Department of Anaesthesiology and Intensive Care, Hospices Civils de Lyon, Hôpital Femme-Mère-Enfant, Lyon, France; University of Lyon, Claude Bernard Lyon 1 University, APCSe VetAgro Sup UPSP 2016.A101, Marcy l'Etoile, Lyon, France.
Department of Anaesthesiology and Intensive Care, Hospices Civils de Lyon, Hôpital Femme-Mère-Enfant, Lyon, France.
Anaesth Crit Care Pain Med. 2021 Oct;40(5):100834. doi: 10.1016/j.accpm.2021.100834. Epub 2021 Mar 19.
The proportion of women with multiple sclerosis experiencing a relapse in the post-partum period after neuraxial labour analgesia or neuraxial anaesthesia remains uncertain. This study aimed to assess the association between neuraxial labour analgesia or neuraxial anaesthesia and the occurrence of relapse during the first three months post-partum.

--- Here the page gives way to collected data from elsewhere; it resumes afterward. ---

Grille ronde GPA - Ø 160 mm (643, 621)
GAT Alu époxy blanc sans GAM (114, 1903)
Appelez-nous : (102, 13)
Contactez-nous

In this retrospective cohort study, cases of women with a diagnosis of multiple sclerosis delivering between January 2010 and April 2015 were analysed. Demographic, anaesthetic and obstetric characteristics, occurrence and number of relapses in the year preceding pregnancy, during pregnancy, and the first three post-partum months, were recorded. Logistic regression analyses were performed for the identification of factors associated with the occurrence of post-partum relapse.
A total of 118 deliveries in 104 parturients were included, these were 78 (66%) vaginal deliveries and 40 (34%) caesarean deliveries. Neuraxial analgesia was provided in 50 deliveries, and neuraxial anaesthesia in 46 deliveries; no neuraxial anaesthesia or analgesia was administered in remaining 22 deliveries. Post-partum relapse occurred in 31 women (26%). There was no association between obstetric or anaesthetic characteristics and post-partum relapse. Both the occurrence and number of relapses prior to and during pregnancy, and the time between last relapse and delivery, were significantly associated with post-partum relapse in univariate analysis. The occurrence of relapse within the year preceding the pregnancy was the sole independent factor associated with post-partum relapse.
Neuraxial procedures were not associated with increased rate of post-partum relapse; only disease activity prior to pregnancy was predictive of post-partum relapse.
接受椎管内分娩镇痛或椎管内麻醉的多发性硬化症女性患者在产后期间复发的比例仍不确定。本研究旨在评估椎管内分娩镇痛或椎管内麻醉与产后 3 个月内复发之间的关联。
在这项回顾性队列研究中,分析了 2010 年 1 月至 2015 年 4 月期间诊断为多发性硬化症的女性分娩病例。记录了人口统计学、麻醉和产科特征、妊娠前 1 年、妊娠期间和产后 3 个月内的复发次数和发生情况。进行逻辑回归分析以确定与产后复发相关的因素。
共纳入了 104 名产妇的 118 次分娩,其中 78 次(66%)为阴道分娩,40 次(34%)为剖宫产。50 次分娩中使用了椎管内镇痛,46 次分娩中使用了椎管内麻醉;22 次分娩未行椎管内麻醉或镇痛。31 名女性(26%)产后复发。产科或麻醉特征与产后复发之间无关联。妊娠前和妊娠期间的复发次数和时间以及最后一次复发与分娩之间的时间均与单变量分析中的产后复发显著相关。妊娠前一年的复发次数是产后复发的唯一独立相关因素。
椎管内操作与产后复发率增加无关;仅妊娠前的疾病活动与产后复发相关。